Una valutazione approssimativa dei danni

Il gruppo di tecnici che subito dopo il sisma si è messo all’opera ha quantificato danni per circa 480 milioni di euro. Si tratta di valutazioni che avranno bisogno di conferme quando si potrà mettere mano a rendere le strutture danneggiate almeno agibili. "A quando?", è questa la domanda che tutti si pongono. La nostra Diocesi non ha le forze per rimediare ad una tale entità di danni; non può e non potrà rialzarsi da sola, di questo se ne rendono conto tutti facilmente. Nonostante questo si continua ad operare con tutte le energie e risorse umane e materiali disponibili anche grazie agli aiuti, già ricevuti o solo promessi, che non si sono fatti attendere.

É stata una vera gara di solidarietà, che è doveroso mettere in evidenza, sotto gli occhi di tutti.
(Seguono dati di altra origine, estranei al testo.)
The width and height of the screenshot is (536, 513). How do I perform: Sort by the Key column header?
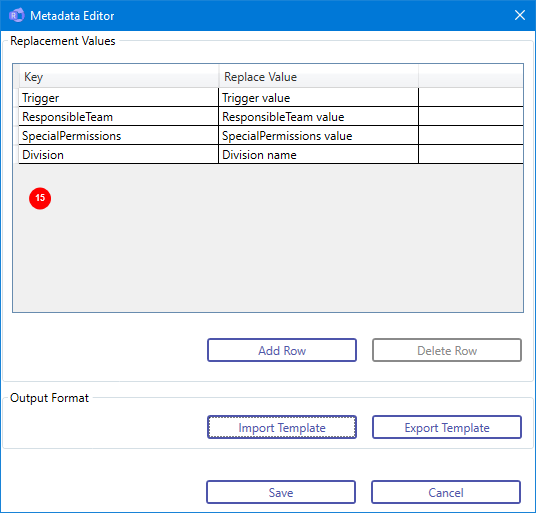(x=119, y=77)
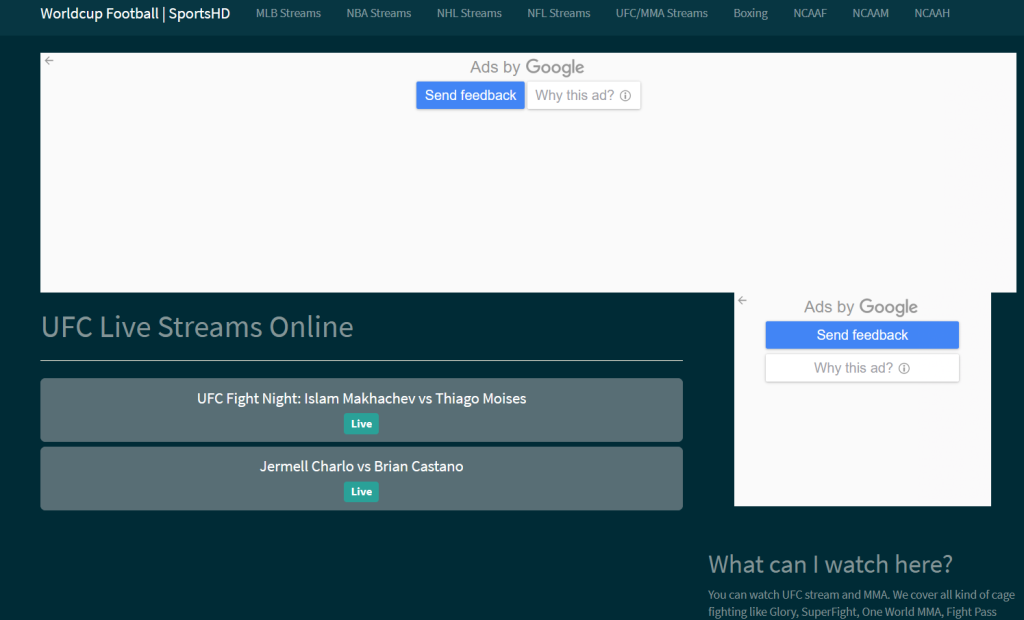This screenshot has height=620, width=1024.
Task: Select NHL Streams menu item
Action: click(469, 14)
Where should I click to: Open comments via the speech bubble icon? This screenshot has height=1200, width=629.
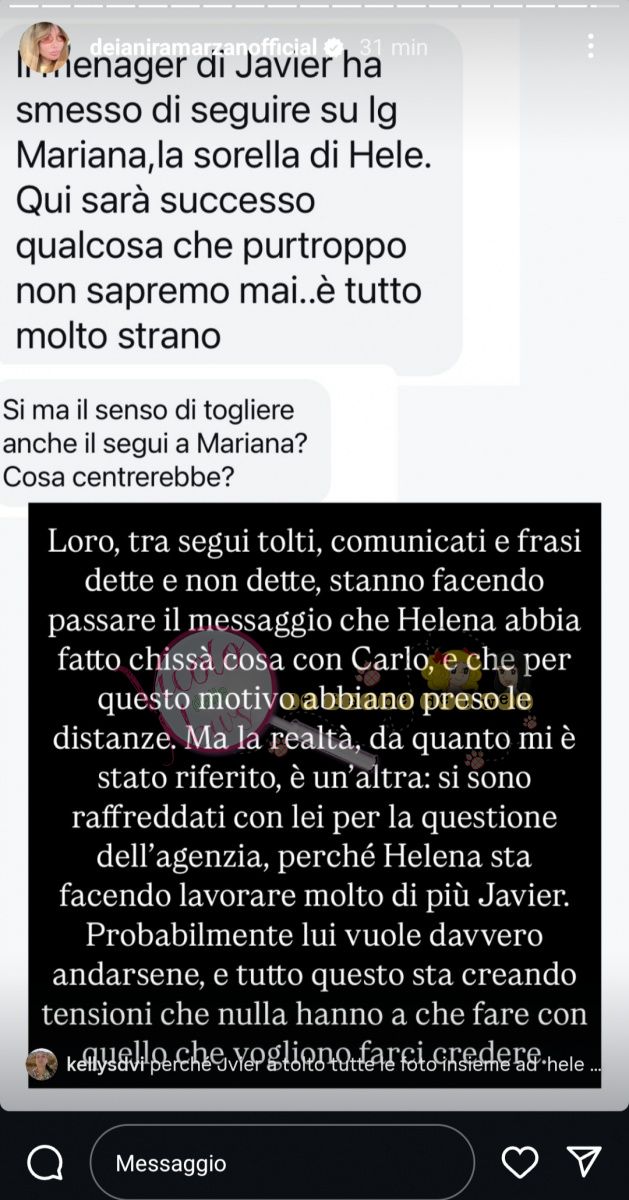point(45,1163)
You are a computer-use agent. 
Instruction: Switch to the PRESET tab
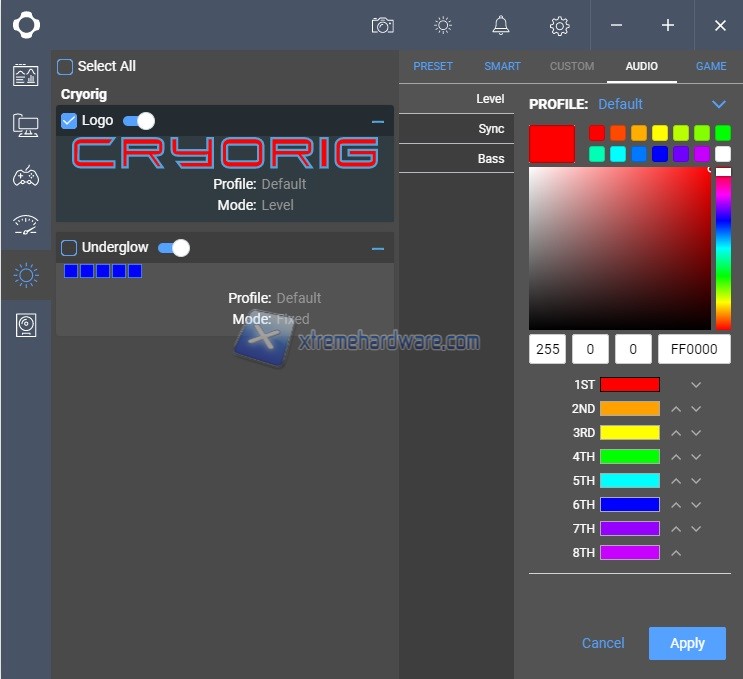tap(433, 66)
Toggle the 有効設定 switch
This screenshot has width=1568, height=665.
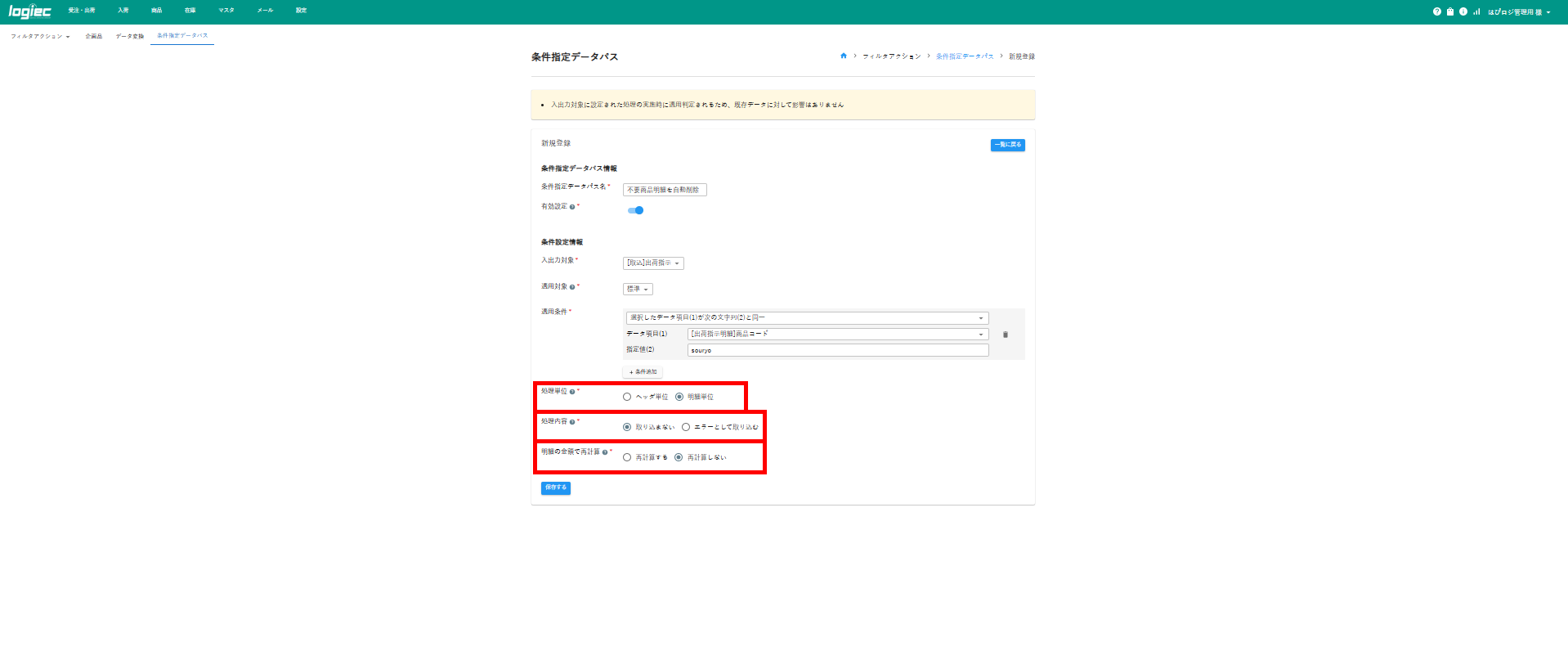635,210
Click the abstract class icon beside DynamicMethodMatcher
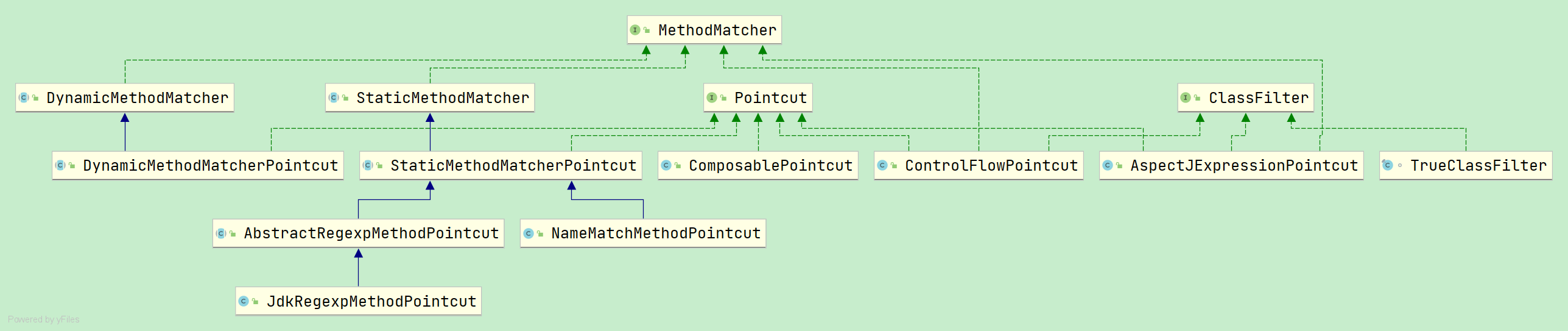The width and height of the screenshot is (1568, 331). [x=24, y=98]
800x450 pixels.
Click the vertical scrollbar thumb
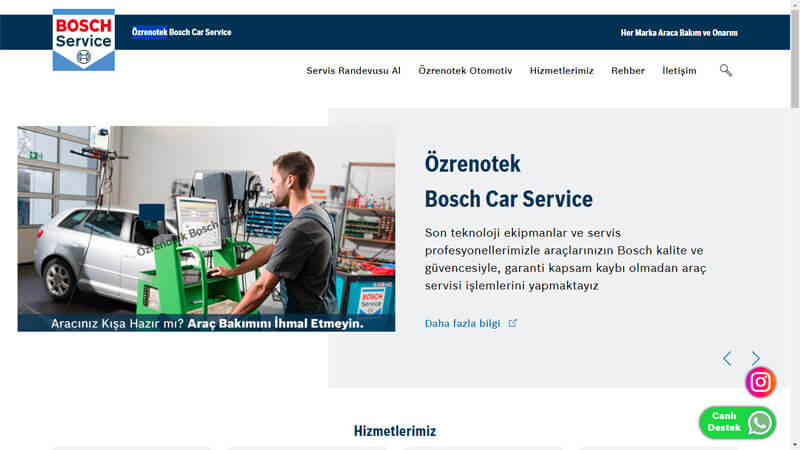click(x=794, y=60)
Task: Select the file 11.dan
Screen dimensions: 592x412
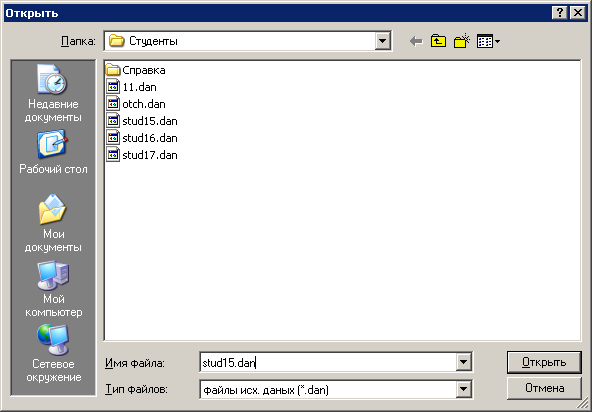Action: click(x=131, y=87)
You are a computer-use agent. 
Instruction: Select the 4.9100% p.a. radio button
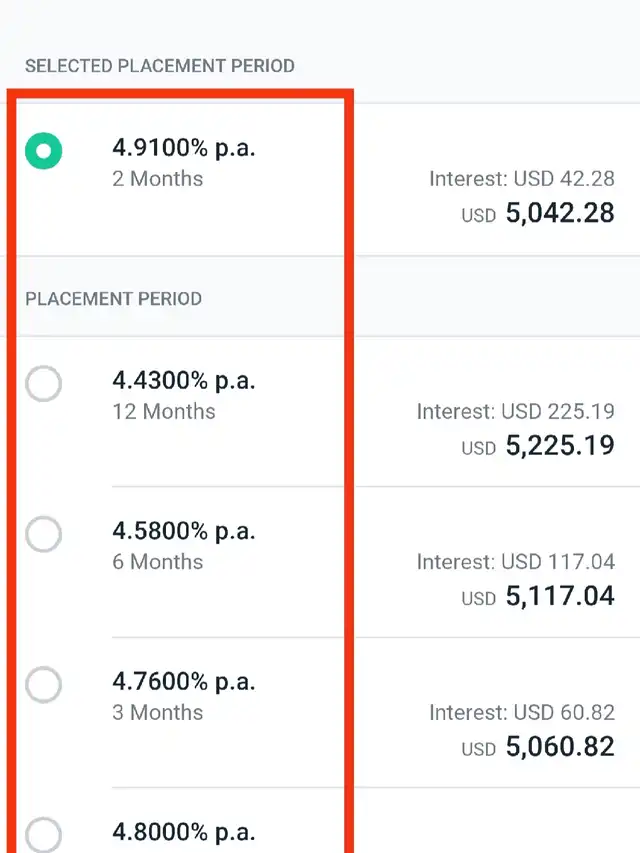pos(44,151)
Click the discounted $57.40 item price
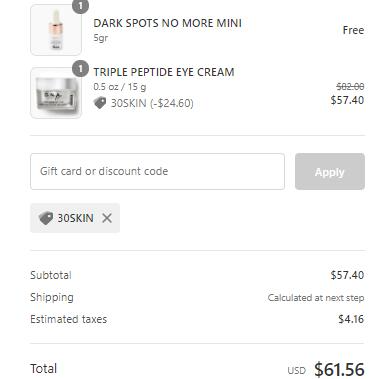The height and width of the screenshot is (379, 392). pos(347,100)
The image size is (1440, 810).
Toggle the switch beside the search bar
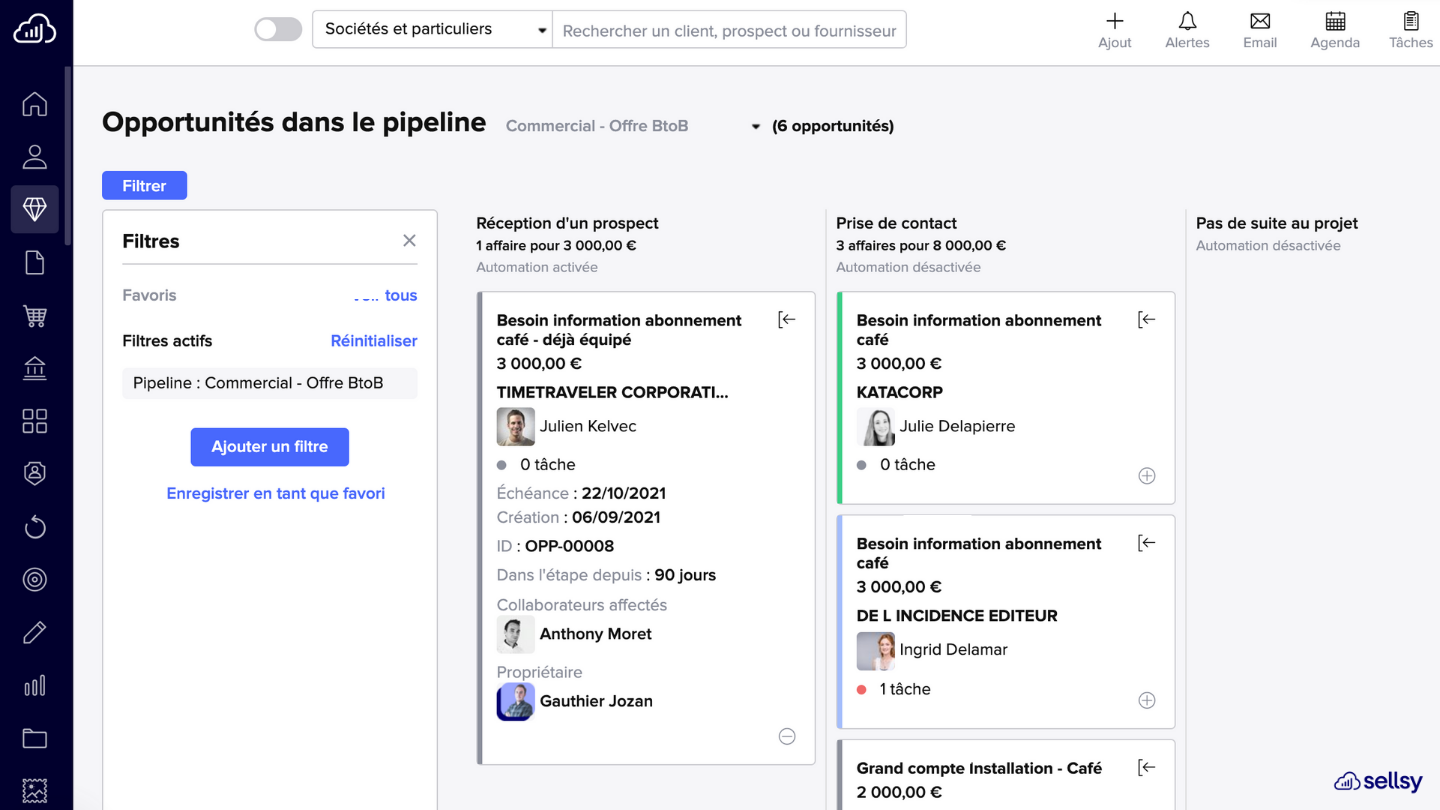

Spesso si è trattato dell’evangelico obolo della vedova, prezioso perché ciascun dono è nato solo dal cuore, dalla condivisione della sofferenza della propria chiesa diocesana; e dalla volontà di fare quanto era nelle possibilità di ciascuno.

Questo primo resoconto a distanza di sei mesi dal terremoto vuole essere innanzitutto un gesto di riconoscenza verso tutti i benefattori, privati cittadini, aziende, istituzioni, associazioni, parrocchie, Diocesi ed i vari organismi della Chiesa Cattolica.